> **YOUR OBJECTIVE**: From the news item on the DaVita Rx settlement, extract the passage that starts at "DaVita's pharmacy unit" and ends after "for prescription medications.", copying it word for word.

> **TEXT PASSAGE**:
◇ ◇ ◇ ◇

DaVita's pharmacy unit reaches $63.7 million false claims settlement
Kidney dialysis firm DaVita's pharmacy services unit DaVita Rx will pay $63.7 million to settle allegations that it presented false payment claims to the government for prescription medications.
The settlement also resolves allegations that the pharmacy business provided Medicare beneficiaries with unlawful financial incentives, in violation of the anti-kickback statute, the U.S. Justice Department said Thursday.
According to the Justice Department, DaVita Rx, based in Coppell, Texas, allegedly billed federal healthcare programs for prescription medications that were never shipped, were shipped but returned, and that did not comply with requirements for documentation of proof of delivery, refill requests, or patient consent.
DaVita Rx also allegedly accepted drugmaker copayment discount cards in lieu of collecting copays from Medicare beneficiaries. It regularly wrote off unpaid beneficiary debt, and gave discounts to beneficiaries who paid for their medications by credit card.

◇ ◇ ◇ ◇

> **SOURCE INFORMATION**:
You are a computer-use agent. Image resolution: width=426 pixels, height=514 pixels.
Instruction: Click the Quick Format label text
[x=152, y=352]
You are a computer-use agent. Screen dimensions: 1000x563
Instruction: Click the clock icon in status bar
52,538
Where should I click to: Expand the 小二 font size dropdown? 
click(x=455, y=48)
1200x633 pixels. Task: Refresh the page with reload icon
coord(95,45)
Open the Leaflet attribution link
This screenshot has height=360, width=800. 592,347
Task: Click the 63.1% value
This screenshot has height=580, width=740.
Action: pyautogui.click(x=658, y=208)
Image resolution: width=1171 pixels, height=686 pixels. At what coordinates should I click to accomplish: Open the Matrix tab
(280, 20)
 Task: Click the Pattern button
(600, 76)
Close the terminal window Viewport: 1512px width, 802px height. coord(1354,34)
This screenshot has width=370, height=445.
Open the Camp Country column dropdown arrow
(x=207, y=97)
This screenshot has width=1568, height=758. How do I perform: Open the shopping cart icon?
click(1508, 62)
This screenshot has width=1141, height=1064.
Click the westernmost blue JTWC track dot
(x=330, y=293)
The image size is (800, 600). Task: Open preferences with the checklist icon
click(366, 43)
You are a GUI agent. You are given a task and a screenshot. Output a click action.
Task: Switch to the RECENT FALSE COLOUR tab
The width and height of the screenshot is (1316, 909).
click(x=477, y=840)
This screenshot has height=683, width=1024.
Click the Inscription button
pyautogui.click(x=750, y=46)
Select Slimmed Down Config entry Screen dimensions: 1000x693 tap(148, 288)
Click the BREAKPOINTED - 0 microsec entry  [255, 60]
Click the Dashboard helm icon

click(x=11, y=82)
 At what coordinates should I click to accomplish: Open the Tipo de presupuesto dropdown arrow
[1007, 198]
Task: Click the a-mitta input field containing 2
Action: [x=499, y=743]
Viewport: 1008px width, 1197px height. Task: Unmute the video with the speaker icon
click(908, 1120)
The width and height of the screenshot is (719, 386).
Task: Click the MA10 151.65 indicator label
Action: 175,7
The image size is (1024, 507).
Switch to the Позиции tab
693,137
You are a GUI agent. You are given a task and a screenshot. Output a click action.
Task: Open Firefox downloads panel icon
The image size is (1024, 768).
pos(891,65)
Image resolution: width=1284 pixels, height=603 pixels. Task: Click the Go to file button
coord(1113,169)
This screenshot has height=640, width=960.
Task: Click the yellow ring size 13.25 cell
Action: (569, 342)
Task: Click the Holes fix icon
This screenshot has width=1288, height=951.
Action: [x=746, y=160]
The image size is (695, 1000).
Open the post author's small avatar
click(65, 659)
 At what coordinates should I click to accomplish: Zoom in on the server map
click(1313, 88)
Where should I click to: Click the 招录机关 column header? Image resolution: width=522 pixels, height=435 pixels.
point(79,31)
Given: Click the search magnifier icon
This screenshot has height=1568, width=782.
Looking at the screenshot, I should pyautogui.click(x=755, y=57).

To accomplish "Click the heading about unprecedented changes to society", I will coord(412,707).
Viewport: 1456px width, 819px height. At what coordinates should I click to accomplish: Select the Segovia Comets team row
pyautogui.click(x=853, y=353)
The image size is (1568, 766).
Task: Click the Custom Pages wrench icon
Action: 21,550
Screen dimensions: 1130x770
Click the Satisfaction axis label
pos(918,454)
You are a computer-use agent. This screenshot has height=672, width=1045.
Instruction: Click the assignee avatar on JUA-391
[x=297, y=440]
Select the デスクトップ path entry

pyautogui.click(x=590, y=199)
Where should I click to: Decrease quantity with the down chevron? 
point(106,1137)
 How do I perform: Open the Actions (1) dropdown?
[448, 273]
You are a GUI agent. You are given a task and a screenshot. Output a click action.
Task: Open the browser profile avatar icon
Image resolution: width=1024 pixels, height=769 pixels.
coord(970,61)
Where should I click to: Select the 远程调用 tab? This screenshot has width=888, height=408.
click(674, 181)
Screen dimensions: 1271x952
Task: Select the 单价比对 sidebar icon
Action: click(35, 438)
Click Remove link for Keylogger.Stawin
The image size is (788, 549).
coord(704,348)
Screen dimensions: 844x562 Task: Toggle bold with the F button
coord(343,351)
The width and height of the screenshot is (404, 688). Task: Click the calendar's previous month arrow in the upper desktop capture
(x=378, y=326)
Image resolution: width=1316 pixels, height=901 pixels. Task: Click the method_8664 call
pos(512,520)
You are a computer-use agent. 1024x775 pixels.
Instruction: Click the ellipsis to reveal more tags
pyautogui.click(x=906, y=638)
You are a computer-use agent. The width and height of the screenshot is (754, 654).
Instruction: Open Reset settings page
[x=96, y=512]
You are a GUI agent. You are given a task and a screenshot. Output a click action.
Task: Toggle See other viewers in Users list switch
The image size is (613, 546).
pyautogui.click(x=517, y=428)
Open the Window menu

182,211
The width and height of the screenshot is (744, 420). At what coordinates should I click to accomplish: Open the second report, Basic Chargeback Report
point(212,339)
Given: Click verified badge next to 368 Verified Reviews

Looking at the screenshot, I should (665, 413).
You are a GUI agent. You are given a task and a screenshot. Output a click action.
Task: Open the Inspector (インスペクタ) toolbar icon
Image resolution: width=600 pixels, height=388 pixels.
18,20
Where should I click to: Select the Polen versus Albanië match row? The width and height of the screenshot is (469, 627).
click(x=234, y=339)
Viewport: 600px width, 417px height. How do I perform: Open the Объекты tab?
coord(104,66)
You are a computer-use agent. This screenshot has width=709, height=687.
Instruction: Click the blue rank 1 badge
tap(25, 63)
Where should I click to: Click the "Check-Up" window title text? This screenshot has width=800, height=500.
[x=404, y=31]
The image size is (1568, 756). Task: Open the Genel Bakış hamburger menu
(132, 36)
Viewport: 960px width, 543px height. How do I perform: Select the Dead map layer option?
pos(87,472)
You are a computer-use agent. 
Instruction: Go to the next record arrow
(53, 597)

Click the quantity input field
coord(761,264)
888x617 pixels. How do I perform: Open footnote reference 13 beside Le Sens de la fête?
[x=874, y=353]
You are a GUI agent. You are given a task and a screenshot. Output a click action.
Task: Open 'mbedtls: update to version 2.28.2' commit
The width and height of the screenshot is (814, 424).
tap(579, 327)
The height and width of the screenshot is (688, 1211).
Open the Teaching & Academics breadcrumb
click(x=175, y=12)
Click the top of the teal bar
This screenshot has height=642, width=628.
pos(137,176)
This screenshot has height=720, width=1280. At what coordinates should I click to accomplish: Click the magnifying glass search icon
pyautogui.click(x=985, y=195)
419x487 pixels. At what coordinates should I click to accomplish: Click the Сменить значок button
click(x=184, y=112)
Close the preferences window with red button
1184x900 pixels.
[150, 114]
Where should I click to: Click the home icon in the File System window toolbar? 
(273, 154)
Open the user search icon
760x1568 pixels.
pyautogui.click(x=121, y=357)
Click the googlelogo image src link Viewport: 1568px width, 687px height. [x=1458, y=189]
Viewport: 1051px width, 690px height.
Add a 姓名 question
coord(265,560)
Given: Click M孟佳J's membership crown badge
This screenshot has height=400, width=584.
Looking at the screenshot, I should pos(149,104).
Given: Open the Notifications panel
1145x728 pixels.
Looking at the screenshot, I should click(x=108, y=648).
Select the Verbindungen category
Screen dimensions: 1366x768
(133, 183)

◇ ◇ ◇ ◇

> **RESPONSE TO THIS EXERCISE**:
DaVita's pharmacy unit reaches $63.7 million false claims settlement
Kidney dialysis firm DaVita's pharmacy services unit DaVita Rx will pay $63.7 million to settle allegations that it presented false payment claims to the government for prescription medications.